Syed Munir Husain a poursuivi une brillante carrière de fonctionnaire ; sa nomination à un grand nombre de postes élevés est venue récompenser son dévouement au service de son pays et ses qualités exceptionnelles. C'est aussi un homme compatissant pour les démunis - sentiment qu'il traduit dans les faits. J'ai eu le privilège de m'en convaincre personnellement peu après être devenu Haut Commissaire en 1986, quand nous avons passé dix jours éprouvants à voyager dans les trois provinces du Pakistan accueillant la plupart des réfugiés afghans : la Province frontière du nord-ouest, le Balouchistan et le Pendjab. Sa maîtrise des langues locales lui permettait de communiquer avec les réfugiés eux-mêmes et d'aller rapidement au coeur des problèmes. Ayant analysé la situation et envisagé les solutions possibles, il était en mesure, grâce à ses talents d'administrateur, de gestionnaire et de fin politique, de lancer immédiatement une action pour alléger la souffrance humaine. Notre mission d'enquête étendue a permis d'améliorer rapidement les services d'hygiène, les services de santé et l'instruction primaire. La gestion efficace du programme le plus important d'aide aux réfugiés entre 1982 et 1987 est une performance personnelle remarquable qui a été reconnue par beaucoup. Les réfugiés afghans, le peuple pakistanais et la communauté internationale lui sont profondément reconnaissants de l'oeuvre accomplie comme Secrétaire gouvernemental du Ministère pakistanais des Etats et des régions frontières pendant cette période.

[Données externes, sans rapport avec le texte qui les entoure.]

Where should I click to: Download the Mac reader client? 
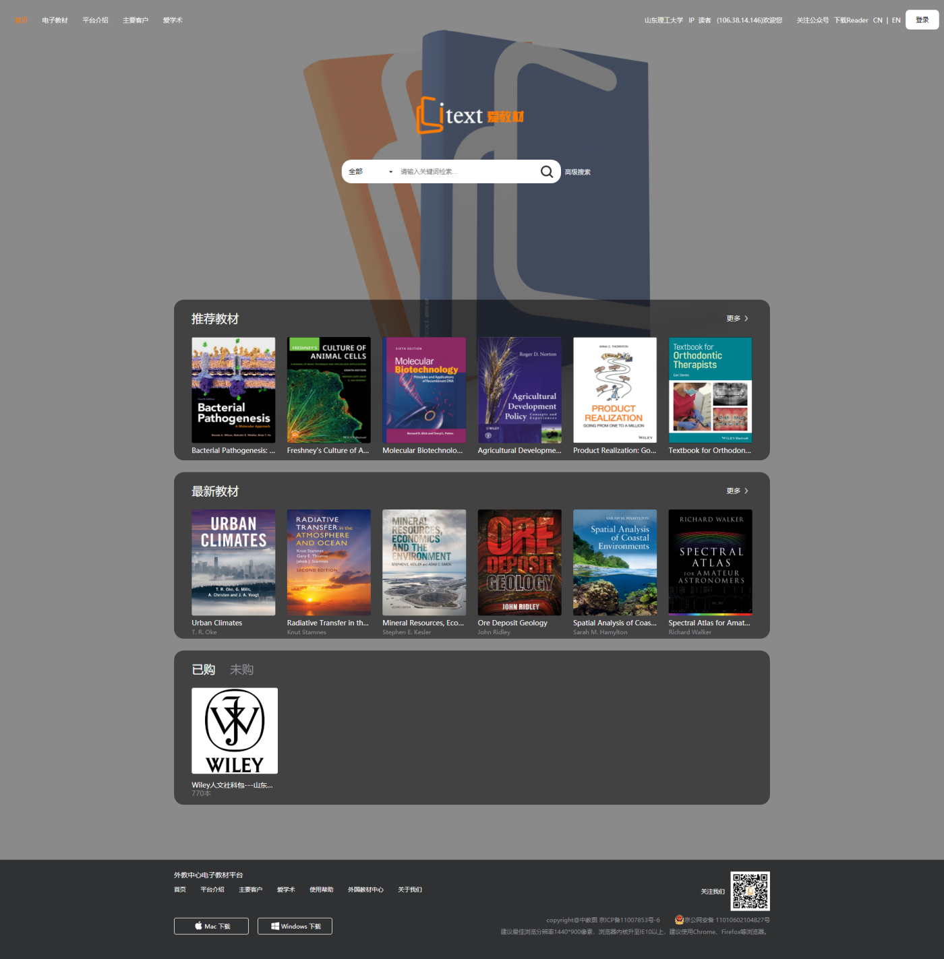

Les hauts responsables du HCR qui ont eu la chance de collaborer avec Syed Munir Husain ont apprécié en lui l'homme et le collègue. Homme de principes qui inspirait confiance aux autres, il n'a jamais reculé devant les difficultés, aussi insurmontables soient-elles en apparence sur le moment. Il était toujours obligeant et simple dans ses rapports avec le personnel du HCR qui a profité de son respect et de sa connaissance de l'administration pakistanaise.
Le rôle que vous, Syed Munir Husain, avez joué dans la contribution remarquable du Gouvernement pakistanais à la cause des réfugiés, reste un exemple sans pareil pour nous tous. Vous n'avez pas seulement rendu service aux réfugiés, mais à toute la communauté internationale. Vous aurez, j'en suis convaincu, d'autres occasions de chercher à résoudre, voire à prévenir des problèmes humanitaires tels que celui des réfugiés et vous continuerez à mettre en pratique la devise de Fridtjof Nansen, gravée sur la médaille : « L'AMOUR DU PROCHAIN EST UNE POLITIQUE REALISTE ».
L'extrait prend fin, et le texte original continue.